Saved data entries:
::::::::::
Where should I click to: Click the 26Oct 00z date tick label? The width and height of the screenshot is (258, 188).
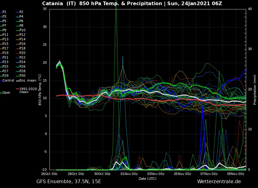click(49, 174)
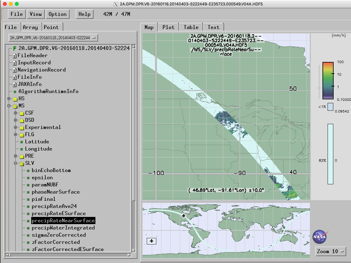The image size is (351, 263).
Task: Open the file selector dropdown
Action: pyautogui.click(x=53, y=38)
::::::::::
EXERCISE GOAL
An exact copy of the records above is needed, with the pictures removed.

TASK RESPONSE
Where should I click to: Click the 26Oct 00z date tick label? The width and height of the screenshot is (258, 188).
click(49, 174)
The image size is (351, 263).
Task: Open the file selector dropdown
Action: pyautogui.click(x=53, y=38)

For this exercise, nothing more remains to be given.